- Records for the task:
__________________________________________________

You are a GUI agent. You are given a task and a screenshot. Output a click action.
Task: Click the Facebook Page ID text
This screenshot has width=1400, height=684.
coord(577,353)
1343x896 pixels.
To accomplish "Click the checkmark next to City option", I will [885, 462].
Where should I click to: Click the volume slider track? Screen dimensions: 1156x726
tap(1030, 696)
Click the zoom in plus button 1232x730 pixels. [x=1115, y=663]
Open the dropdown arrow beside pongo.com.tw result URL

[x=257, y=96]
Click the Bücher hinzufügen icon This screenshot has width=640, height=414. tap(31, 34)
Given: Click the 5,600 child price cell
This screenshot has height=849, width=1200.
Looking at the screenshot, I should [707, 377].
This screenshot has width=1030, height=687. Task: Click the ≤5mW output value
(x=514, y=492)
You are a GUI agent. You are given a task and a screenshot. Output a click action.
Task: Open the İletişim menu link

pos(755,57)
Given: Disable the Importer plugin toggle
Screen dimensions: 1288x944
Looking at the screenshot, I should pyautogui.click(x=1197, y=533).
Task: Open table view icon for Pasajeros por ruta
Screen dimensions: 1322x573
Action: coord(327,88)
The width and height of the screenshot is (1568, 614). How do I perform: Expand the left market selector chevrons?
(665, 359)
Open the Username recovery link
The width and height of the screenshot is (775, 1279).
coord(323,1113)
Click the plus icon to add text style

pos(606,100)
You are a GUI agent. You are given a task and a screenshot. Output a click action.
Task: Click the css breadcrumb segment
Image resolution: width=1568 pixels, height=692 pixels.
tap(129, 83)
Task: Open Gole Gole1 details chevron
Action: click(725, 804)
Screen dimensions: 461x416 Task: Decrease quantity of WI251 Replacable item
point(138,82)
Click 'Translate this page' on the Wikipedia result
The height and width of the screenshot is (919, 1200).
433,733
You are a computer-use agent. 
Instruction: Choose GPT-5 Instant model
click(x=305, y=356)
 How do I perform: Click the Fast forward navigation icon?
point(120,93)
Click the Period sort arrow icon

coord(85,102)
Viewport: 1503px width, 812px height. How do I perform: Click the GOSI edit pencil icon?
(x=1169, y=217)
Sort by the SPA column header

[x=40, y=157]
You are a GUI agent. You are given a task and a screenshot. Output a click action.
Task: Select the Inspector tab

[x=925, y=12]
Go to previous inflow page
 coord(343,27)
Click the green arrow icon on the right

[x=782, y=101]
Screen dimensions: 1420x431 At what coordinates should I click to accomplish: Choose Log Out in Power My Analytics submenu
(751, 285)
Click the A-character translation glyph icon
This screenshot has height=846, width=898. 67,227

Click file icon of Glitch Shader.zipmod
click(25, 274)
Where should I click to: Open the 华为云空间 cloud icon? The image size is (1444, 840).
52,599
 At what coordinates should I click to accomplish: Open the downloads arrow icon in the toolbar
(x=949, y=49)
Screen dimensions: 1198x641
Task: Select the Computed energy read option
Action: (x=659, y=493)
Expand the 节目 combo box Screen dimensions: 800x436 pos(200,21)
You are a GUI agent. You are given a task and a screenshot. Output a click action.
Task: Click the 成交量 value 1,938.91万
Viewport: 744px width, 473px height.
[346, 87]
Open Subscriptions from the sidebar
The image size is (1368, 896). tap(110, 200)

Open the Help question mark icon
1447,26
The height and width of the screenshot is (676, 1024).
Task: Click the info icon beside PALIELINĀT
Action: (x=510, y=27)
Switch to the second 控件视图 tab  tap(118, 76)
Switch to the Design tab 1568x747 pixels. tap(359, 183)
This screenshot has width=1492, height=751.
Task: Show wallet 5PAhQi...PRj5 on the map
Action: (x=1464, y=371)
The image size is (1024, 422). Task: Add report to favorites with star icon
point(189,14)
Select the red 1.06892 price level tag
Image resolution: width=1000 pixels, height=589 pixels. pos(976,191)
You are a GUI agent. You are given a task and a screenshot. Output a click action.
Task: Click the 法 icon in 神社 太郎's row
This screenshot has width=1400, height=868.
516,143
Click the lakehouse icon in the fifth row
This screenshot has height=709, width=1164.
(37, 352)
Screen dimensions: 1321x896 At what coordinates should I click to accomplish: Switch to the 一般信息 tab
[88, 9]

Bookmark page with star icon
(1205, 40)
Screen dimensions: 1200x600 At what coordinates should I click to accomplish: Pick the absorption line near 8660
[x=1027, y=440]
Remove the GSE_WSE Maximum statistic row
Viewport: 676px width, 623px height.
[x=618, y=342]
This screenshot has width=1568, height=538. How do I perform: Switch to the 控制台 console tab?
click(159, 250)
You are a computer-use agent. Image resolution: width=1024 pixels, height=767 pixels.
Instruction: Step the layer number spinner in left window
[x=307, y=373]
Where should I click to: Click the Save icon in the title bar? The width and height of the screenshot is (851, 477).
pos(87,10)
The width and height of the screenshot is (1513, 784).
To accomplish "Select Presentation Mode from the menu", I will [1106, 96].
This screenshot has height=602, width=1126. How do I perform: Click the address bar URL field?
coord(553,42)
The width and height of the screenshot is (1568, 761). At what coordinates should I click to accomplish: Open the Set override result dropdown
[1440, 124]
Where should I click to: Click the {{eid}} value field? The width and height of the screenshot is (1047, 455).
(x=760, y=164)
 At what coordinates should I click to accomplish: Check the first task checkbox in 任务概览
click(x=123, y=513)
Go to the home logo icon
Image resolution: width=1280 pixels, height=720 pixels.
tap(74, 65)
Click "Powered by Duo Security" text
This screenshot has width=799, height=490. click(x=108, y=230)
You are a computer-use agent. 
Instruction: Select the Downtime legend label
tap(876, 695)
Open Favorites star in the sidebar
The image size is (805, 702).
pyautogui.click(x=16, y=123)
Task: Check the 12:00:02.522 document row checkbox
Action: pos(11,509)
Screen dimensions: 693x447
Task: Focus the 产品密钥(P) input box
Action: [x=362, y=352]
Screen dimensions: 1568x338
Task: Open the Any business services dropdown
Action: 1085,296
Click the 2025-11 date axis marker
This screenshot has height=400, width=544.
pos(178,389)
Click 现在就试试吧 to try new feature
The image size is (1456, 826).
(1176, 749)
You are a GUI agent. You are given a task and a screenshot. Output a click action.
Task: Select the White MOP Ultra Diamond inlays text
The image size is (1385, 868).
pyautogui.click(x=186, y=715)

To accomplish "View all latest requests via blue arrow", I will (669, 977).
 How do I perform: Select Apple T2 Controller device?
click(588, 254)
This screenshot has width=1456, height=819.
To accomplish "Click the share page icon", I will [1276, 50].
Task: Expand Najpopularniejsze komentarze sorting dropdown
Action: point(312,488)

__________________________________________________

- Task: Could you convert all the rows above into a Markdown table with columns named Number and Line, giving each non-blank line its own numbered row and leaving out blank lines?

- Completed exercise:
| Number | Line |
|---|---|
| 1 | You are a GUI agent. You are given a task and a screenshot. Output a click action. |
| 2 | Task: Click the Facebook Page ID text |
| 3 | This screenshot has width=1400, height=684. |
| 4 | coord(577,353) |
| 5 | 1343x896 pixels. |
| 6 | To accomplish "Click the checkmark next to City option", I will [885, 462]. |
| 7 | Where should I click to: Click the volume slider track? Screen dimensions: 1156x726 |
| 8 | tap(1030, 696) |
| 9 | Click the zoom in plus button 1232x730 pixels. [x=1115, y=663] |
| 10 | Open the dropdown arrow beside pongo.com.tw result URL |
| 11 | [x=257, y=96] |
| 12 | Click the Bücher hinzufügen icon This screenshot has width=640, height=414. tap(31, 34) |
| 13 | Given: Click the 5,600 child price cell |
| 14 | This screenshot has height=849, width=1200. |
| 15 | Looking at the screenshot, I should [707, 377]. |
| 16 | This screenshot has width=1030, height=687. Task: Click the ≤5mW output value |
| 17 | (x=514, y=492) |
| 18 | You are a GUI agent. You are given a task and a screenshot. Output a click action. |
| 19 | Task: Open the İletişim menu link |
| 20 | pos(755,57) |
| 21 | Given: Disable the Importer plugin toggle |
| 22 | Screen dimensions: 1288x944 |
| 23 | Looking at the screenshot, I should pyautogui.click(x=1197, y=533). |
| 24 | Task: Open table view icon for Pasajeros por ruta |
| 25 | Screen dimensions: 1322x573 |
| 26 | Action: coord(327,88) |
| 27 | The width and height of the screenshot is (1568, 614). How do I perform: Expand the left market selector chevrons? |
| 28 | (665, 359) |
| 29 | Open the Username recovery link |
| 30 | The width and height of the screenshot is (775, 1279). |
| 31 | coord(323,1113) |
| 32 | Click the plus icon to add text style |
| 33 | pos(606,100) |
| 34 | You are a GUI agent. You are given a task and a screenshot. Output a click action. |
| 35 | Task: Click the css breadcrumb segment |
| 36 | Image resolution: width=1568 pixels, height=692 pixels. |
| 37 | tap(129, 83) |
| 38 | Task: Open Gole Gole1 details chevron |
| 39 | Action: click(725, 804) |
| 40 | Screen dimensions: 461x416 Task: Decrease quantity of WI251 Replacable item |
| 41 | point(138,82) |
| 42 | Click 'Translate this page' on the Wikipedia result |
| 43 | The height and width of the screenshot is (919, 1200). |
| 44 | 433,733 |
| 45 | You are a computer-use agent.  |
| 46 | Instruction: Choose GPT-5 Instant model |
| 47 | click(x=305, y=356) |
| 48 |  How do I perform: Click the Fast forward navigation icon? |
| 49 | point(120,93) |
| 50 | Click the Period sort arrow icon |
| 51 | coord(85,102) |
| 52 | Viewport: 1503px width, 812px height. How do I perform: Click the GOSI edit pencil icon? |
| 53 | (x=1169, y=217) |
| 54 | Sort by the SPA column header |
| 55 | [x=40, y=157] |
| 56 | You are a GUI agent. You are given a task and a screenshot. Output a click action. |
| 57 | Task: Select the Inspector tab |
| 58 | [x=925, y=12] |
| 59 | Go to previous inflow page |
| 60 |  coord(343,27) |
| 61 | Click the green arrow icon on the right |
| 62 | [x=782, y=101] |
| 63 | Screen dimensions: 1420x431 At what coordinates should I click to accomplish: Choose Log Out in Power My Analytics submenu |
| 64 | (751, 285) |
| 65 | Click the A-character translation glyph icon |
| 66 | This screenshot has height=846, width=898. 67,227 |
| 67 | Click file icon of Glitch Shader.zipmod |
| 68 | click(25, 274) |
| 69 | Where should I click to: Open the 华为云空间 cloud icon? The image size is (1444, 840). |
| 70 | 52,599 |
| 71 |  At what coordinates should I click to accomplish: Open the downloads arrow icon in the toolbar |
| 72 | (x=949, y=49) |
| 73 | Screen dimensions: 1198x641 |
| 74 | Task: Select the Computed energy read option |
| 75 | Action: (x=659, y=493) |
| 76 | Expand the 节目 combo box Screen dimensions: 800x436 pos(200,21) |
| 77 | You are a GUI agent. You are given a task and a screenshot. Output a click action. |
| 78 | Task: Click the 成交量 value 1,938.91万 |
| 79 | Viewport: 744px width, 473px height. |
| 80 | [346, 87] |
| 81 | Open Subscriptions from the sidebar |
| 82 | The image size is (1368, 896). tap(110, 200) |
| 83 | Open the Help question mark icon |
| 84 | 1447,26 |
| 85 | The height and width of the screenshot is (676, 1024). |
| 86 | Task: Click the info icon beside PALIELINĀT |
| 87 | Action: (x=510, y=27) |
| 88 | Switch to the second 控件视图 tab  tap(118, 76) |
| 89 | Switch to the Design tab 1568x747 pixels. tap(359, 183) |
| 90 | This screenshot has width=1492, height=751. |
| 91 | Task: Show wallet 5PAhQi...PRj5 on the map |
| 92 | Action: (x=1464, y=371) |
| 93 | The image size is (1024, 422). Task: Add report to favorites with star icon |
| 94 | point(189,14) |
| 95 | Select the red 1.06892 price level tag |
| 96 | Image resolution: width=1000 pixels, height=589 pixels. pos(976,191) |
| 97 | You are a GUI agent. You are given a task and a screenshot. Output a click action. |
| 98 | Task: Click the 法 icon in 神社 太郎's row |
| 99 | This screenshot has width=1400, height=868. |
| 100 | 516,143 |
| 101 | Click the lakehouse icon in the fifth row |
| 102 | This screenshot has height=709, width=1164. |
| 103 | (37, 352) |
| 104 | Screen dimensions: 1321x896 At what coordinates should I click to accomplish: Switch to the 一般信息 tab |
| 105 | [88, 9] |
| 106 | Bookmark page with star icon |
| 107 | (1205, 40) |
| 108 | Screen dimensions: 1200x600 At what coordinates should I click to accomplish: Pick the absorption line near 8660 |
| 109 | [x=1027, y=440] |
| 110 | Remove the GSE_WSE Maximum statistic row |
| 111 | Viewport: 676px width, 623px height. |
| 112 | [x=618, y=342] |
| 113 | This screenshot has width=1568, height=538. How do I perform: Switch to the 控制台 console tab? |
| 114 | click(159, 250) |
| 115 | You are a computer-use agent. Image resolution: width=1024 pixels, height=767 pixels. |
| 116 | Instruction: Step the layer number spinner in left window |
| 117 | [x=307, y=373] |
| 118 | Where should I click to: Click the Save icon in the title bar? The width and height of the screenshot is (851, 477). |
| 119 | pos(87,10) |
| 120 | The width and height of the screenshot is (1513, 784). |
| 121 | To accomplish "Select Presentation Mode from the menu", I will [1106, 96]. |
| 122 | This screenshot has height=602, width=1126. How do I perform: Click the address bar URL field? |
| 123 | coord(553,42) |
| 124 | The width and height of the screenshot is (1568, 761). At what coordinates should I click to accomplish: Open the Set override result dropdown |
| 125 | [1440, 124] |
| 126 | Where should I click to: Click the {{eid}} value field? The width and height of the screenshot is (1047, 455). |
| 127 | (x=760, y=164) |
| 128 |  At what coordinates should I click to accomplish: Check the first task checkbox in 任务概览 |
| 129 | click(x=123, y=513) |
| 130 | Go to the home logo icon |
| 131 | Image resolution: width=1280 pixels, height=720 pixels. |
| 132 | tap(74, 65) |
| 133 | Click "Powered by Duo Security" text |
| 134 | This screenshot has width=799, height=490. click(x=108, y=230) |
| 135 | You are a computer-use agent.  |
| 136 | Instruction: Select the Downtime legend label |
| 137 | tap(876, 695) |
| 138 | Open Favorites star in the sidebar |
| 139 | The image size is (805, 702). |
| 140 | pyautogui.click(x=16, y=123) |
| 141 | Task: Check the 12:00:02.522 document row checkbox |
| 142 | Action: pos(11,509) |
| 143 | Screen dimensions: 693x447 |
| 144 | Task: Focus the 产品密钥(P) input box |
| 145 | Action: [x=362, y=352] |
| 146 | Screen dimensions: 1568x338 |
| 147 | Task: Open the Any business services dropdown |
| 148 | Action: 1085,296 |
| 149 | Click the 2025-11 date axis marker |
| 150 | This screenshot has height=400, width=544. |
| 151 | pos(178,389) |
| 152 | Click 现在就试试吧 to try new feature |
| 153 | The image size is (1456, 826). |
| 154 | (1176, 749) |
| 155 | You are a GUI agent. You are given a task and a screenshot. Output a click action. |
| 156 | Task: Select the White MOP Ultra Diamond inlays text |
| 157 | The image size is (1385, 868). |
| 158 | pyautogui.click(x=186, y=715) |
| 159 | To accomplish "View all latest requests via blue arrow", I will (669, 977). |
| 160 |  How do I perform: Select Apple T2 Controller device? |
| 161 | click(588, 254) |
| 162 | This screenshot has width=1456, height=819. |
| 163 | To accomplish "Click the share page icon", I will [1276, 50]. |
| 164 | Task: Expand Najpopularniejsze komentarze sorting dropdown |
| 165 | Action: point(312,488) |